▸ PROBLEM STATEMENT
Starting with the line that has "Given: Click the Mongolia flag icon" in the records below and ending with the line that has "Task: Click the plus icon next to BTC margin", output those lines exactly and nothing more; omit the pictures.

[Opening DATA TO EXAMINE section]

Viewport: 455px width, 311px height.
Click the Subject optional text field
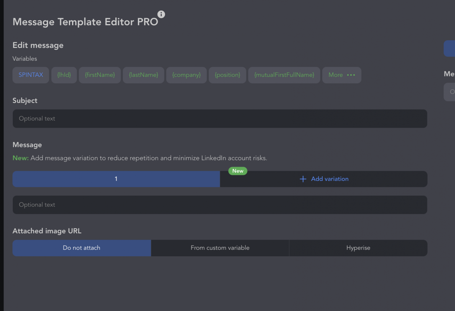pos(220,118)
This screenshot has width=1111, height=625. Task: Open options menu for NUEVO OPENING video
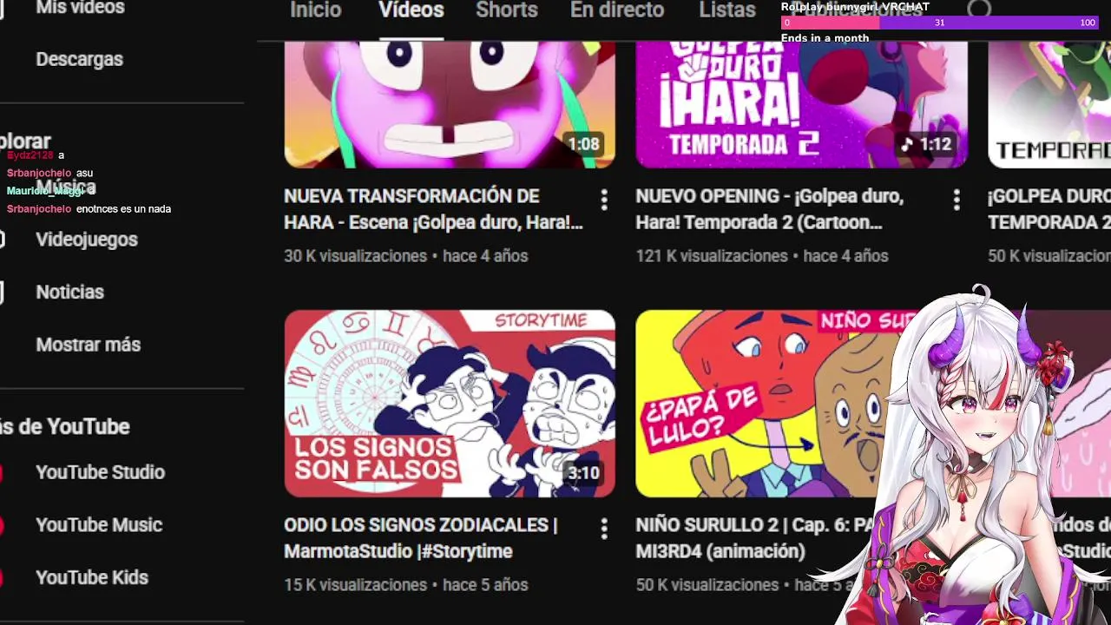tap(957, 201)
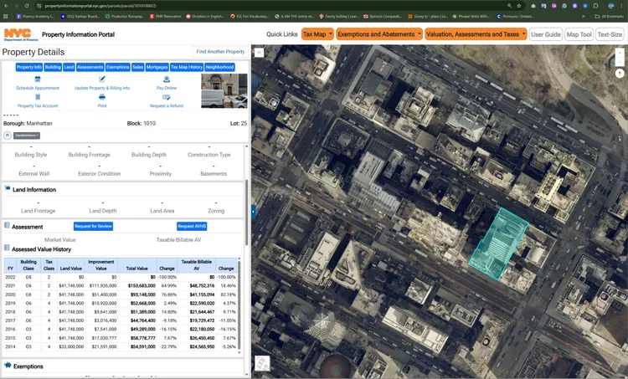Click the Find Another Property button
The height and width of the screenshot is (379, 628).
(x=220, y=52)
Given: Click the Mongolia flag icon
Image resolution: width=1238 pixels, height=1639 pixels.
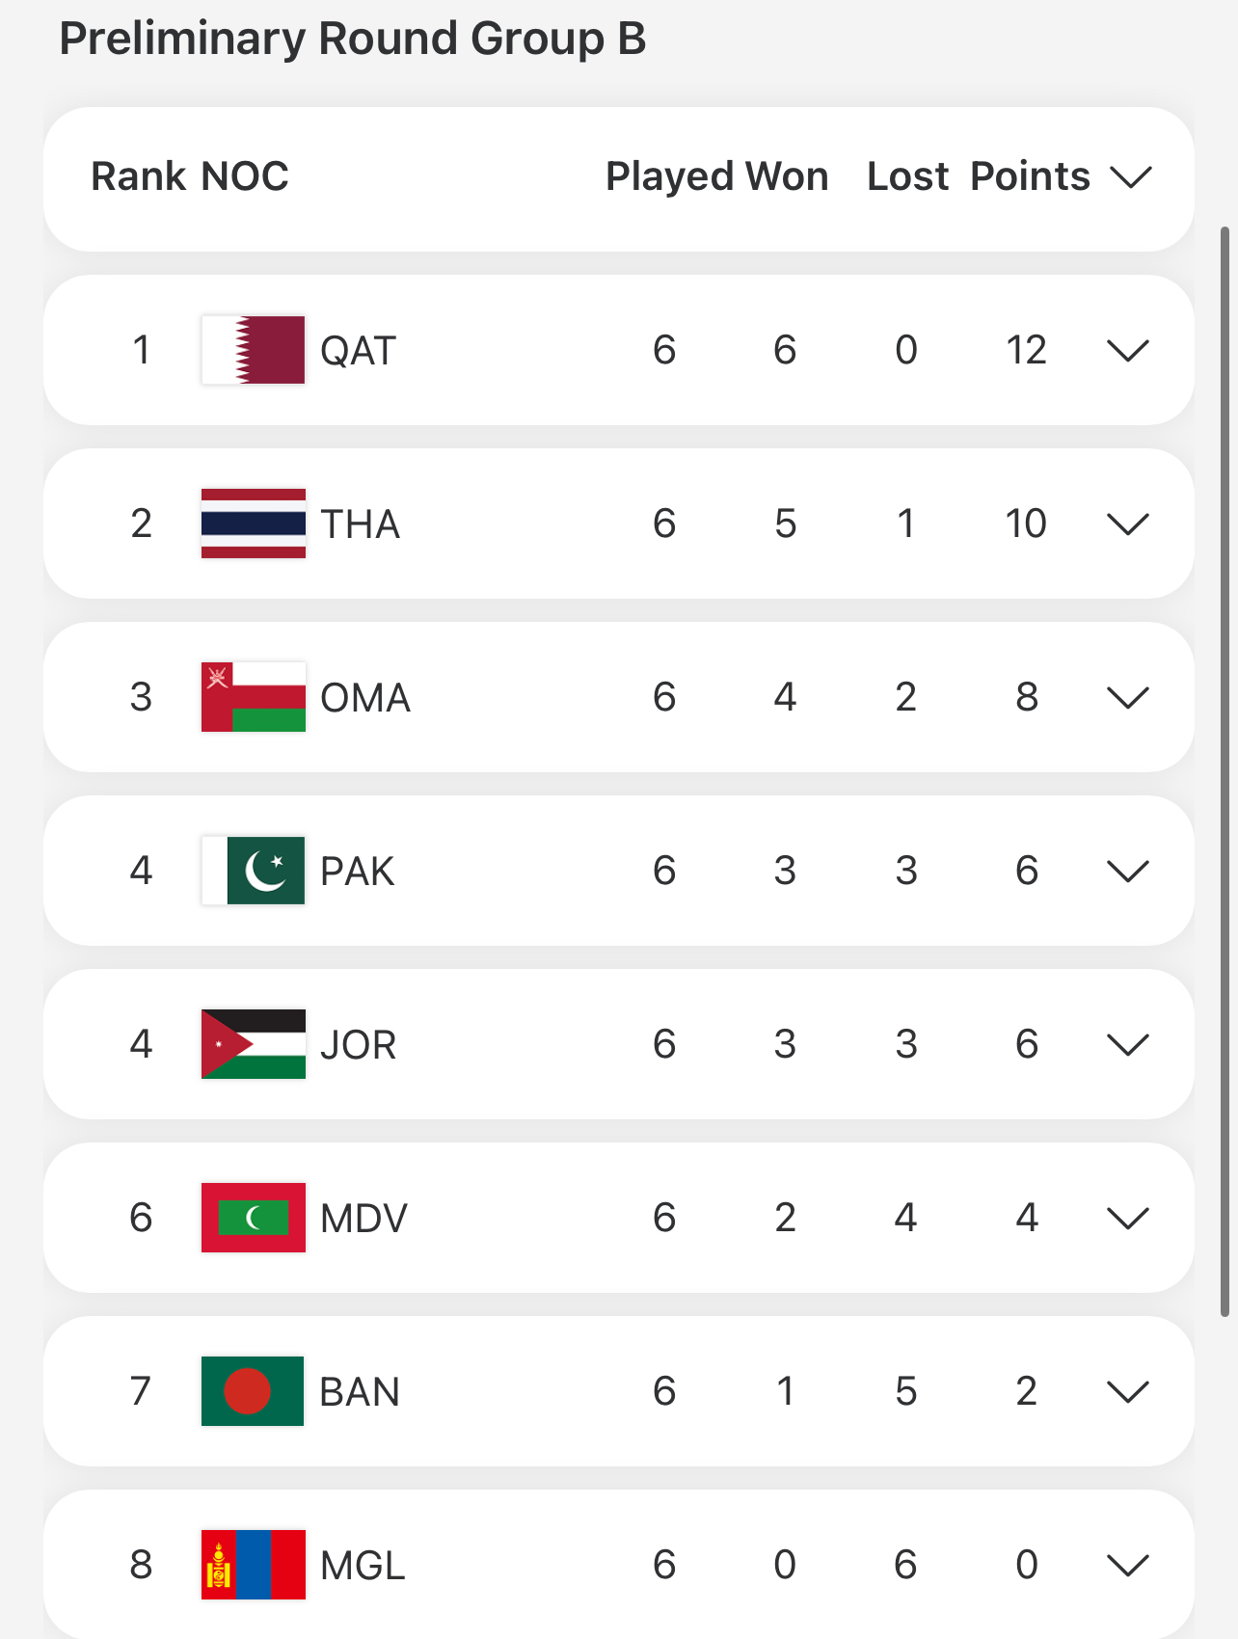Looking at the screenshot, I should tap(253, 1565).
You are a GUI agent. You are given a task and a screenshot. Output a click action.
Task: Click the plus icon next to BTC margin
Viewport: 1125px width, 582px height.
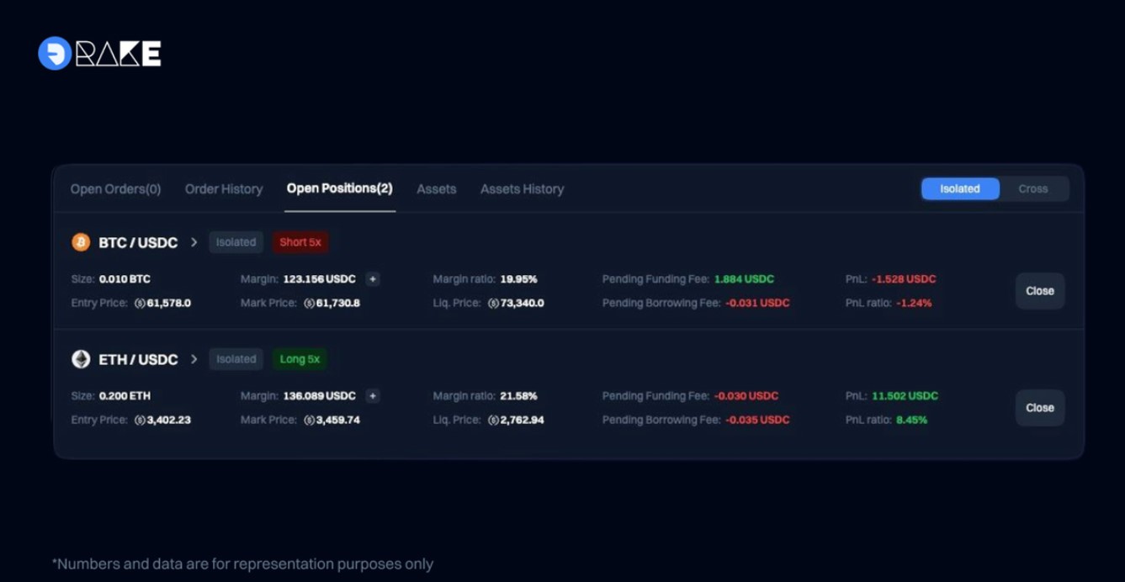[x=372, y=278]
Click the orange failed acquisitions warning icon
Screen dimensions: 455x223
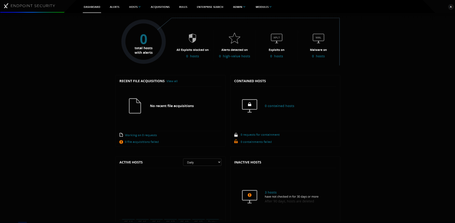point(121,142)
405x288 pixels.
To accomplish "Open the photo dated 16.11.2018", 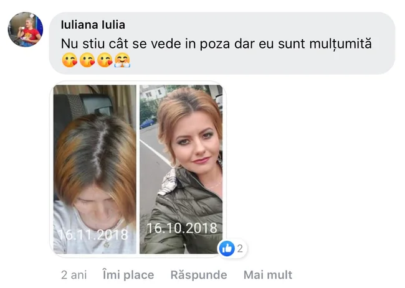I will (95, 169).
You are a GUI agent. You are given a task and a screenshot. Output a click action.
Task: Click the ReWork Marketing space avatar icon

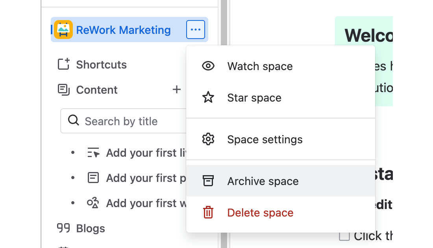tap(64, 29)
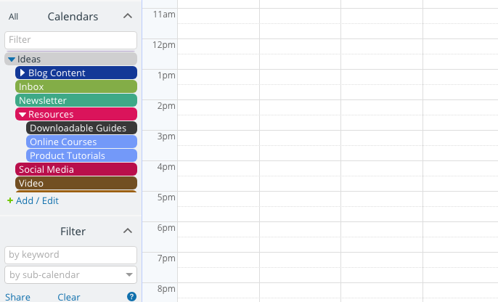Expand the Blog Content folder triangle
The width and height of the screenshot is (498, 302).
click(x=23, y=73)
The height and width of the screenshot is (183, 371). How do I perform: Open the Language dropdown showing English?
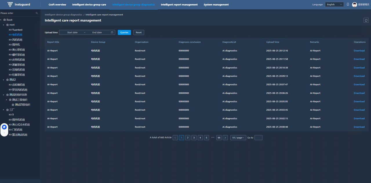pyautogui.click(x=334, y=5)
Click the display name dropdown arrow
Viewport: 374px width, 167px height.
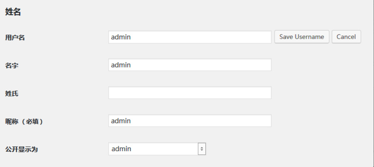click(x=202, y=149)
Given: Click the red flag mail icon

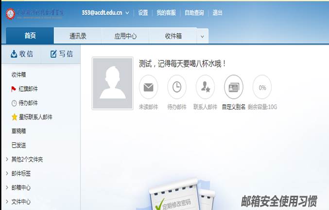Looking at the screenshot, I should click(14, 89).
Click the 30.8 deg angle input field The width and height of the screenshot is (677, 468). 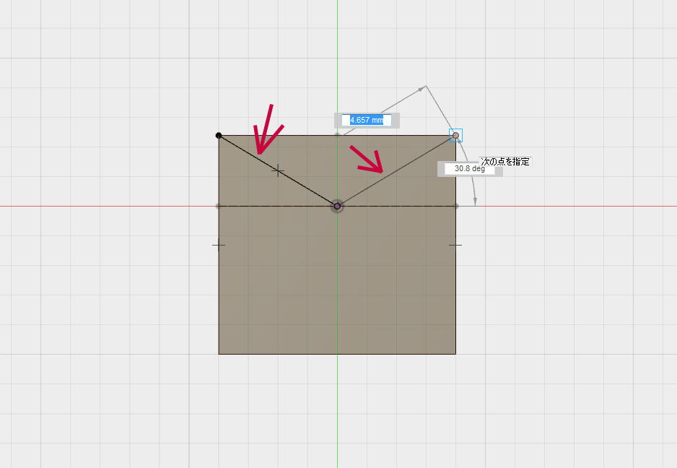coord(469,168)
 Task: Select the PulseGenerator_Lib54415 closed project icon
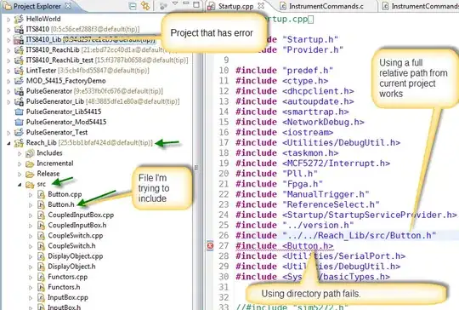19,112

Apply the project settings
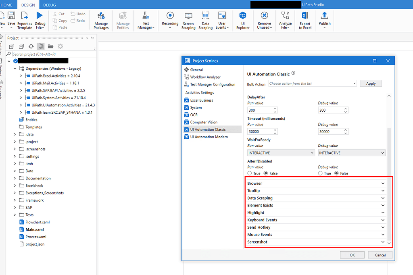[371, 83]
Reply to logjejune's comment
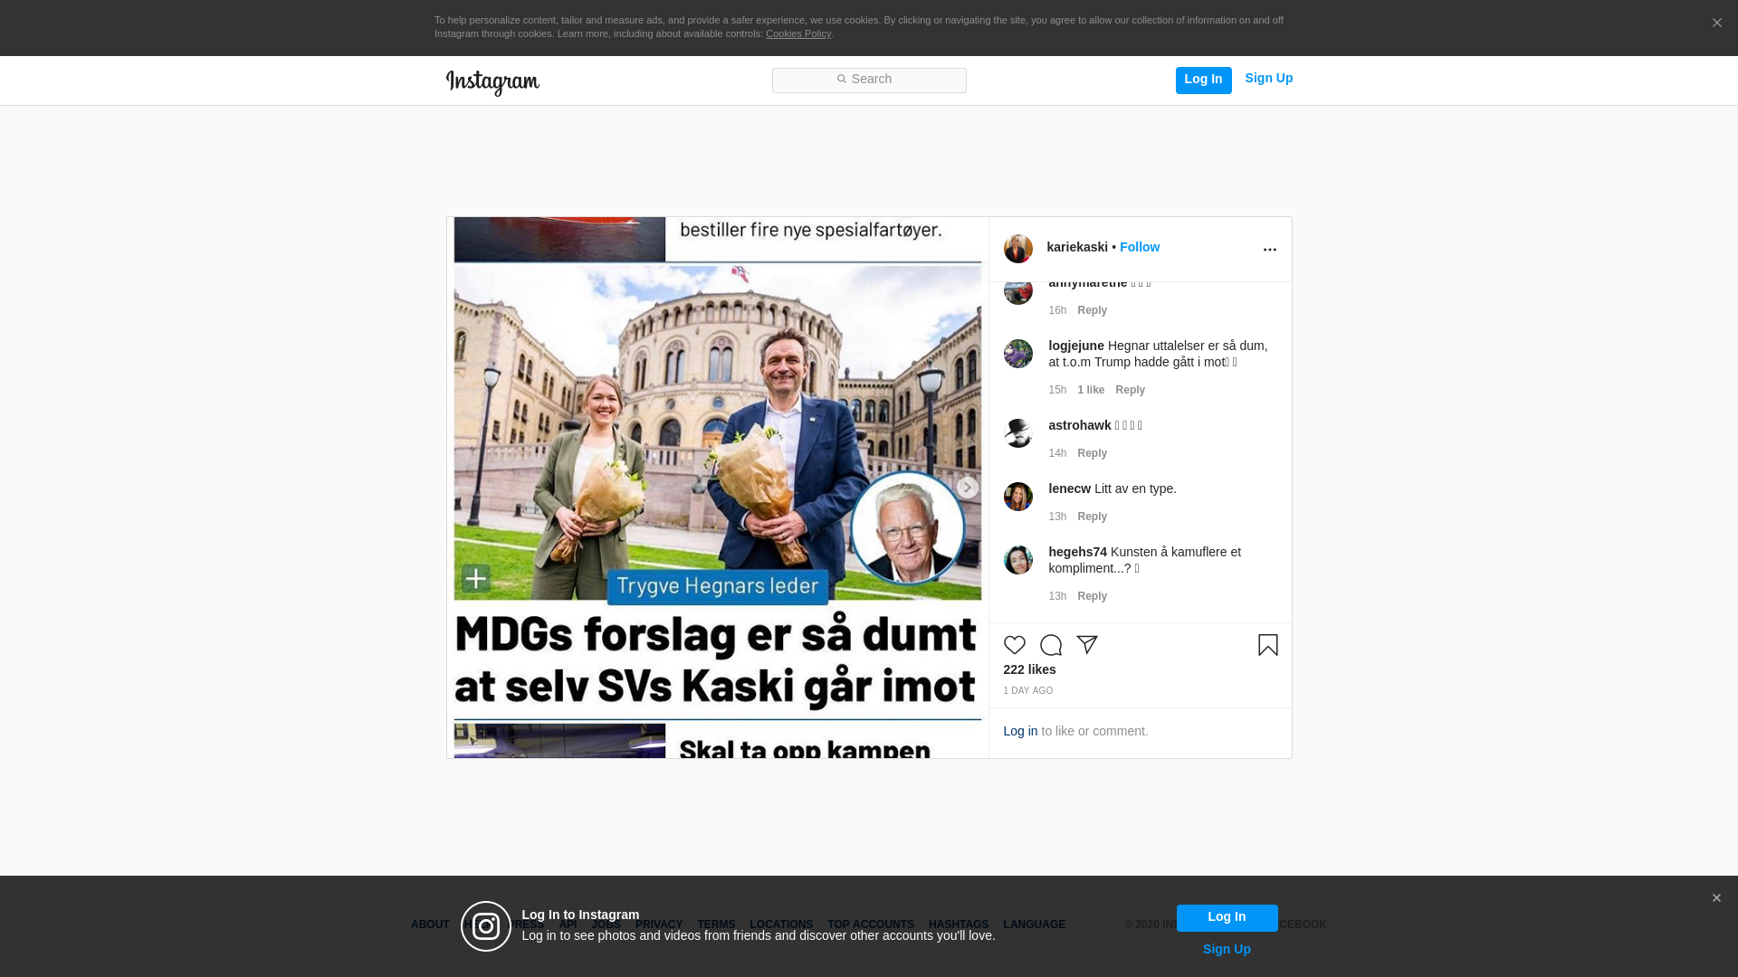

[Closing DATA TO EXAMINE section]

▸ SOLUTION TO THIS PROBLEM
Given: Click the Mongolia flag icon
Image resolution: width=1238 pixels, height=1639 pixels.
Looking at the screenshot, I should tap(253, 1565).
You are a GUI agent. You are given a task and a screenshot. Output a click action.
Task: Click the plus icon next to BTC margin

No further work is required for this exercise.